6. Since about September 2005, the business of the first respondent has been the making of hotel reservations on behalf of Middle Eastern customers and the subletting of three properties, namely (a) Flat 5, Egerton Court, Harrington Road, London SW7, (b) 48 Lancaster Gate, London W2, and (c) Flat 3, 40 Hyde Park Gate, London W8.

7. Further, the third to fifth respondents accept and aver that since about September 2005 the first respondent has been under the effective control of the fourth and fifth respondents and the petitioners have been excluded from its management.

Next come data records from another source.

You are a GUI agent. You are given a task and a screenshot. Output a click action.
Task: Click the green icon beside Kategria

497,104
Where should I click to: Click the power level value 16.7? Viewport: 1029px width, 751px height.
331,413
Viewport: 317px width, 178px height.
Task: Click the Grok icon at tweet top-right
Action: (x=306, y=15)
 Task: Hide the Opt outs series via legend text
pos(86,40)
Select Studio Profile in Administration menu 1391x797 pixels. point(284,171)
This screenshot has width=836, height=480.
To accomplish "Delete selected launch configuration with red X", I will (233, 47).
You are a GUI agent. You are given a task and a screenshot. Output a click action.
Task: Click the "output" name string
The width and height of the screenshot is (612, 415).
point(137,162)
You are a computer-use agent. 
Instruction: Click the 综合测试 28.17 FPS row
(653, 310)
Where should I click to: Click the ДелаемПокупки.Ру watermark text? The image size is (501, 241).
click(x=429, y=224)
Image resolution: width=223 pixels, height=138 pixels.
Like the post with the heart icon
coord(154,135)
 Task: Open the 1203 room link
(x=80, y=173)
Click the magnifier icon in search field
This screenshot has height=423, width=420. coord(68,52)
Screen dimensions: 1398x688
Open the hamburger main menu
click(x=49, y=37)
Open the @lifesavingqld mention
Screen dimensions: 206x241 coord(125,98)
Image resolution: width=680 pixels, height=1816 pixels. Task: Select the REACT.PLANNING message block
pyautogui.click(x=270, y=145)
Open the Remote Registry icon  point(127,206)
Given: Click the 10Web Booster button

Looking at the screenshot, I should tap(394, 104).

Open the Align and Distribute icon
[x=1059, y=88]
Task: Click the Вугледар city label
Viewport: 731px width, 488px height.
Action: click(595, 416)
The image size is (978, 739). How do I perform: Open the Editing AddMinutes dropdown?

8. Nevertheless, relations between the parties were initially amicable and negotiations took place between them with a view to the acquisition by the third to fifth respondents of the interests of the petitioners. The petitioners say they trusted the third to fifth respondents to manage the first respondent fairly until such time as the terms of the acquisition were agreed. It seems rents and other monies payable to the first respondent were duly paid into its accounts with the Allied Irish Bank.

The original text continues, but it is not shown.